| CIMA | MA06 |
| Relive | https://www.relive.com/es/view/vLqe9L2wnRq |
| +info | https://www.altimetrias.net/aspbk/verPuerto.asp?id=287 |
| Reel | https://www.instagram.com/reel/DLp2PIRNX5l/?igsh=aTJtN296MzNvc2N4 |
Subimos Navafría por su vertiente de Lozoya, en plena Sierra de Madrid, un puerto fronterizo con Segovia que corona en torno a los 1.771 m partiendo desde unos 1.100 m. Son 11,5 km de ascensión continua y muy “noble”, con asfalto en excelente estado y tráfico generalmente contenido para tratarse de una carretera de paso. Está presente en la marcha La Perico y, para quienes siguen el Reto CIMA, permite “doblete”: Madrid por esta ladera y Segovia por la opuesta.
El desarrollo del puerto es agradecido y sostenido. Los primeros kilómetros se mueven en el 5–6,5% con mucha regularidad, ideales para encontrar ritmo. Entre los km 6 y 7 llega el tramo más exigente, en torno al 7,8%. Después aparece un respiro cercano al 3% antes del encadenado final. En la parte alta se suceden varias herraduras con puntas puntuales del 10–11% a la salida de las curvas, pero suaviza enseguida. Los últimos 500 m son muy llevaderos, alrededor del 3%, lo que deja una coronación amable incluso si venimos justos de fuerzas.
El entorno es uno de sus puntos fuertes. La primera mitad discurre entre frondosidad y buena sombra, con robles y vegetación cerrada que forman un auténtico túnel verde. Acompaña el murmullo de un arroyo a la izquierda, un sonido que hace más placentera la subida y se agradece en meses calurosos. Al superar los 1.600 m el bosque se abre y se disfrutan vistas al embalse del valle y a las cumbres de la sierra; es habitual ver ganado pastando en los prados altos, lo que añade carácter al paisaje.

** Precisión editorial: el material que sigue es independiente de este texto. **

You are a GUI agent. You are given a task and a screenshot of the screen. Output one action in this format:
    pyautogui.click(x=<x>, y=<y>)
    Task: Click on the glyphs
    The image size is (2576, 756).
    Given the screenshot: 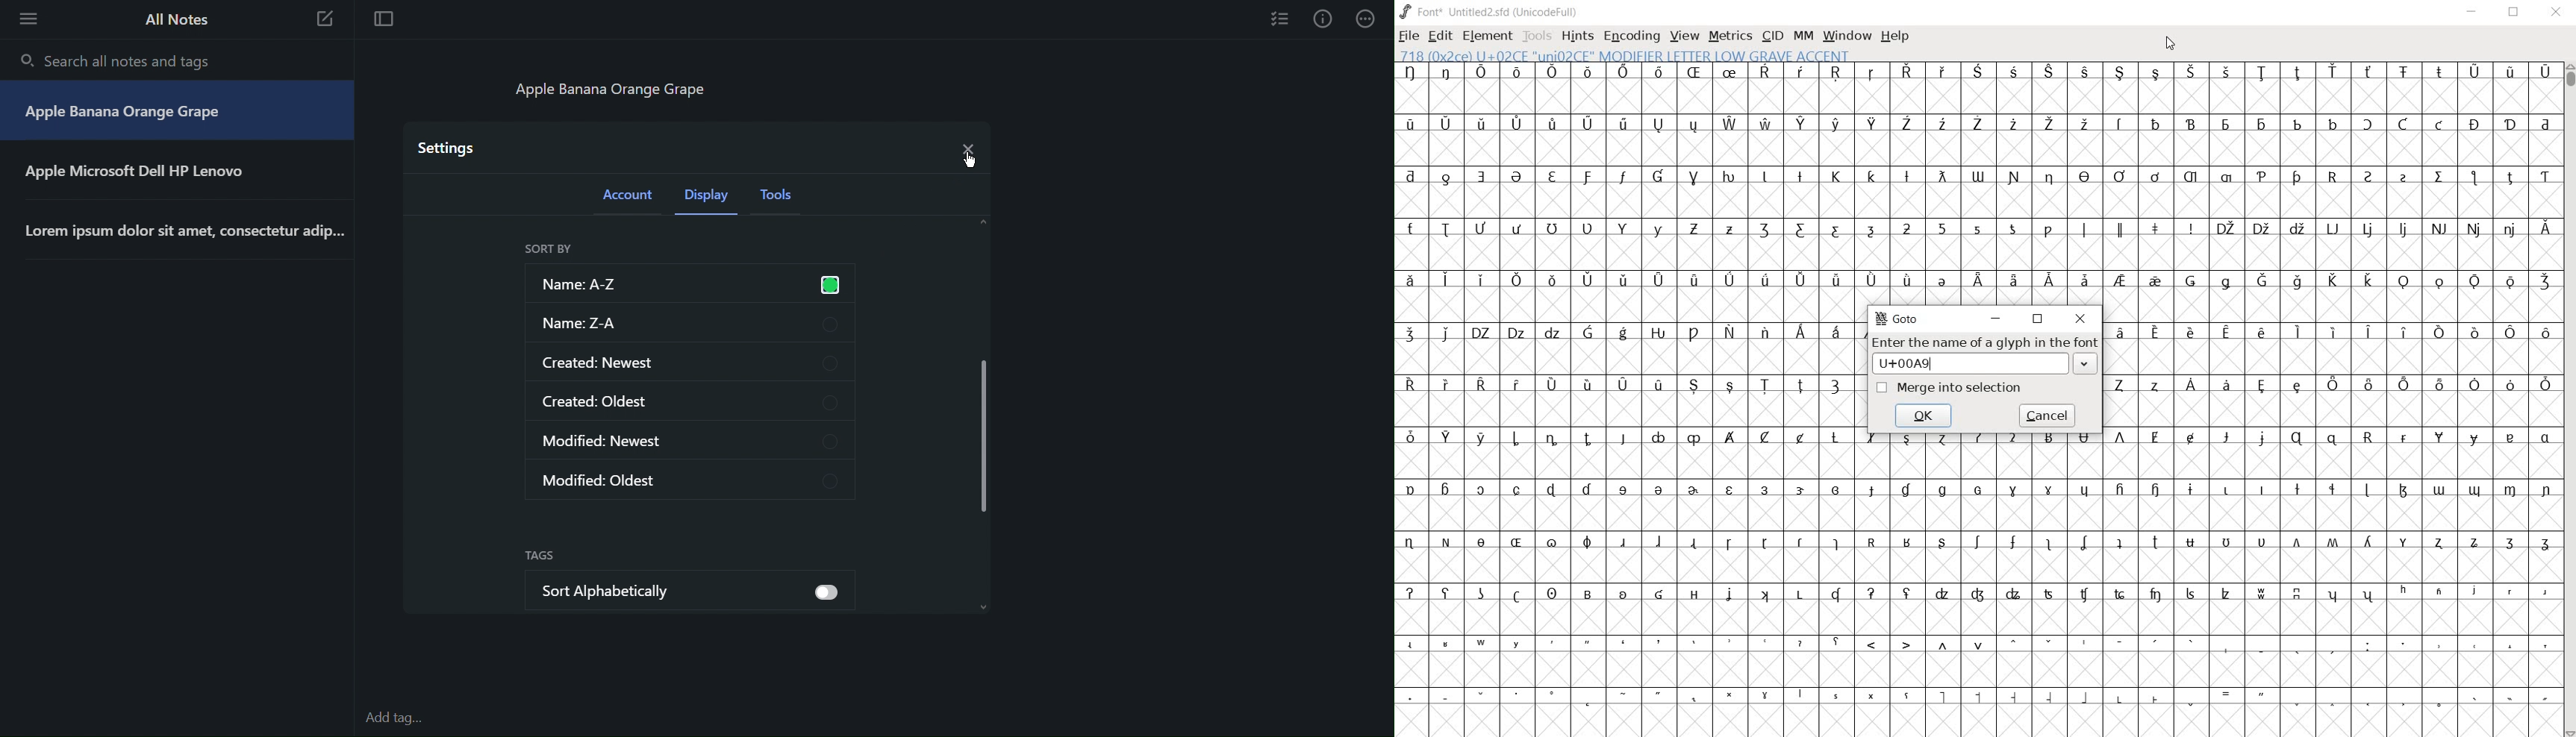 What is the action you would take?
    pyautogui.click(x=1628, y=400)
    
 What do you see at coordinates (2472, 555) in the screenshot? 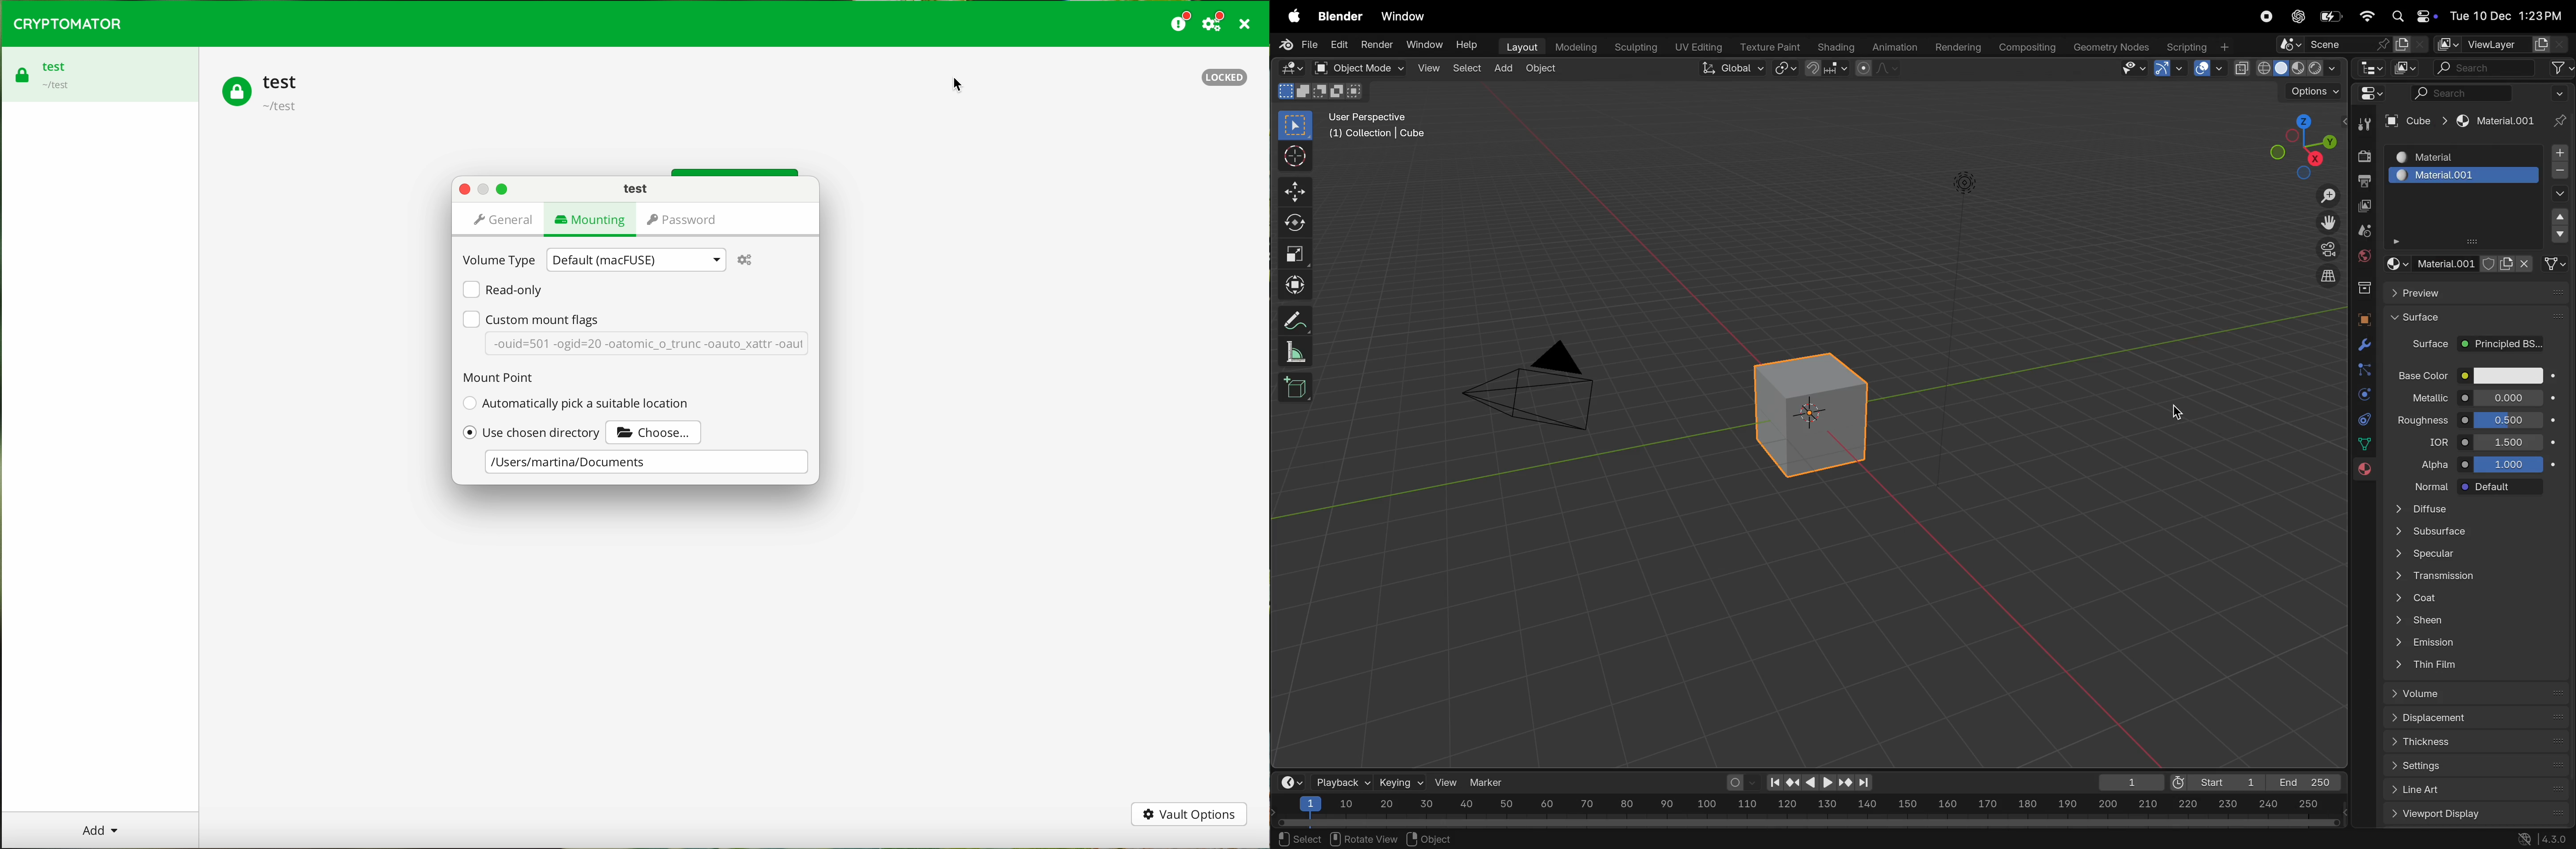
I see `specular` at bounding box center [2472, 555].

Consejos prácticos: el asfalto permite rodar fino y conviene montar un desarrollo generoso para gestionar bien las rampas de las herraduras. No hay fuentes junto a la carretera durante la ascensión; en Lozoya sí podemos rellenar bidones antes de empezar. Aunque el tráfico es escaso, es una vía de conexión entre valles y conviene extremar la atención en curvas y cambios de rasante. Por altitud la temperatura puede refrescar y la humedad aparecer en zonas sombrías; una prenda ligera puede marcar la diferencia en el descenso.
Es un puerto muy apropiado para aprender a dosificar un esfuerzo de algo más de una hora y, al mismo tiempo, una delicia para quien disfruta de subir a ritmo sin obsesión por números. Se anima a los ciclistas a afrontarlo con calma, saboreando el bosque, las herraduras y las panorámicas finales. Además, la zona invita a encadenar otras cumbres cercanas como Morcuera, Cotos, Canencia o Navacerrada (con la extensión a la Bola del Mundo) y a planificar una escapada cicloturista con mucho juego en pocos kilómetros.
Compartimos la carretera con buena compañía: Miriam Muñoz y José Alpoy, ciclistas de fondo y breveteros, encarnan esa filosofía de disfrutar sin prisas, charlando y rodando constante. Con la estampa de Lozoya, su iglesia y el embalse como telón de fondo, Navafría ofrece una experiencia completa: deportiva, paisajística y de puro cicloturismo.